DOCUMENTING GAPS/REMEDIATION
Have you documented all program gaps identified in the above audits/assessments? Have you created and documented work plan to address any deficiencies? Do you review and update these remediation plans quarterly and annually? How about reporting gaps to compliance committee and governing body?
POLICIES AND PROCEDURES
Do you have Policies and Procedures relevant to the annual HIPAA Privacy, Security, and Breach Notification Rules? Have all staff members read and legally attested to the Policies and Procedures? Do you have documentation of their legal attestation? Do you have documentation for annual reviews of your Policies and Procedures (i.e., disciplinary policies for non adherence)?
STAFF TRAINING
Does your staff understand how to support/reinforce a culture of compliance in accordance with your Policies and Procedures? Do you train all staff members on HIPAA rules and requirements annually and upon onboarding? Do you have documentation of their training (i.e., competency demonstration)? Have you designated a staff member as the HIPAA Compliance, Privacy, and/or Security Officer? Have you created a Compliance Committee which is adequately represented by various department leaders?

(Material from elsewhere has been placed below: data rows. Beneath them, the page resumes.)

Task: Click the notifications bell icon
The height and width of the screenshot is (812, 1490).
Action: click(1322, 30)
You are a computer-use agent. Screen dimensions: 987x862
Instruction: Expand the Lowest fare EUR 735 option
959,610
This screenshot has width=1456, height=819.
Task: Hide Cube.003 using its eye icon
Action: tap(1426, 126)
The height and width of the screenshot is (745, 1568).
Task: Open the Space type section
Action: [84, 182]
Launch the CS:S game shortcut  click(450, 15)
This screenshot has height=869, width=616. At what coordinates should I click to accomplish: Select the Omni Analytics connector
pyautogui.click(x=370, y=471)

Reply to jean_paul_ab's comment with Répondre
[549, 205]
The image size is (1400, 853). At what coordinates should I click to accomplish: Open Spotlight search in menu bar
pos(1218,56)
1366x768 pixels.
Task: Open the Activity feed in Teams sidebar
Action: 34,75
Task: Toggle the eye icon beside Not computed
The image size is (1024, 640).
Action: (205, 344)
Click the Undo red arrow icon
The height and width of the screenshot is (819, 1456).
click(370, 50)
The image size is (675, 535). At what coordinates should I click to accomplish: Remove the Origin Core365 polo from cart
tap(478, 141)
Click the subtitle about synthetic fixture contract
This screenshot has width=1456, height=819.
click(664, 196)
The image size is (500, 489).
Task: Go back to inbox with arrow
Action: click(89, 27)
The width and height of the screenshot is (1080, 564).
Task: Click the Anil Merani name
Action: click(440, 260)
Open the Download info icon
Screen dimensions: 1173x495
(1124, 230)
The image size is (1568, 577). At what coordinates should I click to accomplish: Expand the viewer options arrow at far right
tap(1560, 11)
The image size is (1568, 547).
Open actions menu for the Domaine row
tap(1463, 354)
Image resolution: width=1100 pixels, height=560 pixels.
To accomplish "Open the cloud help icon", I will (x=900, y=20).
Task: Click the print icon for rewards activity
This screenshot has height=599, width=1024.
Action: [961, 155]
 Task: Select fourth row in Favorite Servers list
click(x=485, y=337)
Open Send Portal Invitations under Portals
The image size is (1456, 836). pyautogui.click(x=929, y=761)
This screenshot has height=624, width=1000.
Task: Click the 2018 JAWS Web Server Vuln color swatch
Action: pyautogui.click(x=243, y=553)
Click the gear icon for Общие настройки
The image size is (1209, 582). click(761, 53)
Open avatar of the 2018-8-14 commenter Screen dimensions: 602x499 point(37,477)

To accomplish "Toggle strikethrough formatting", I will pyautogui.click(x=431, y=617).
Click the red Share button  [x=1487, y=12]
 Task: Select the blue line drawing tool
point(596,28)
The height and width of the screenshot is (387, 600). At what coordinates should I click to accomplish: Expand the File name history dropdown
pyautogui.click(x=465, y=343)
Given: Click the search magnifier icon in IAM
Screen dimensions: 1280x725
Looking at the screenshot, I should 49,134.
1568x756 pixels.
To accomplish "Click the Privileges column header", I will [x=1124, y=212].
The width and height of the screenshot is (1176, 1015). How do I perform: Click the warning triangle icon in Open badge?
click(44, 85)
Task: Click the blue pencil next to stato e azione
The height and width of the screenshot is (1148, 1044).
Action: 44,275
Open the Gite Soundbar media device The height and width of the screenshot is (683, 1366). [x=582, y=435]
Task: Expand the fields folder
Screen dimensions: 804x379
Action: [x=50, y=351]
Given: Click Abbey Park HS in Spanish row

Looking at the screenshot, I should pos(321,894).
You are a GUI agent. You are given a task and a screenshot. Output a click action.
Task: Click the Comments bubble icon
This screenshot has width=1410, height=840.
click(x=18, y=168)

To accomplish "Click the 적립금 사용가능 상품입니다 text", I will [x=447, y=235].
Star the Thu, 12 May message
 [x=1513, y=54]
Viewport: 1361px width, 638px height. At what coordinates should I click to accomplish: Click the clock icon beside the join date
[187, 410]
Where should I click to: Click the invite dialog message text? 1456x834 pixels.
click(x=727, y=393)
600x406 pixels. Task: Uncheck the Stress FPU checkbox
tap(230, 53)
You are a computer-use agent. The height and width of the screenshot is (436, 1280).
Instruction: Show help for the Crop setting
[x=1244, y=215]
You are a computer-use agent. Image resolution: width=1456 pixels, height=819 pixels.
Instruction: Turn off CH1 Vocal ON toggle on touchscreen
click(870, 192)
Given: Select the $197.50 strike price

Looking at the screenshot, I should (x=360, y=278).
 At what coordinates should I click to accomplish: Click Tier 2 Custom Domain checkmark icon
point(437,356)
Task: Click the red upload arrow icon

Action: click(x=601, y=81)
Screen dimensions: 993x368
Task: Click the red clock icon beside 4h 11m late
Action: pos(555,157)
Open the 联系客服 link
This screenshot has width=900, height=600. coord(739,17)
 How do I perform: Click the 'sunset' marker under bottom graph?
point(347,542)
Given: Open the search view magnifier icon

WORKING WITH VENDORS AND SHARING PHI
Do the vendors with whom you share PHI maintain a culture of compliance? Have you identified all vendors with whom you share PHI (Business Associates)? Are your Business Associate Agreements listed in an OCR audit ready format? Have you performed due diligence on your Business Associates to ensure HIPAA compliance? Do you annually review your Business Associate Agreements? Do you have confidentiality agreements with vendors who do not meet the standard of Business Associate (i.e., named insured on BAAs cyber policies)?
REPORTING AND INVESTIGATIONS
Do you have the ability to track and manage the investigations of all incidents? Have you created reports to prove due diligence? Do you have a process for reporting minor or meaningful breaches or incidents? Do you have an anonymous hotline for staff members to report an incident? Do you have policies/processes for breach notifications to HHS?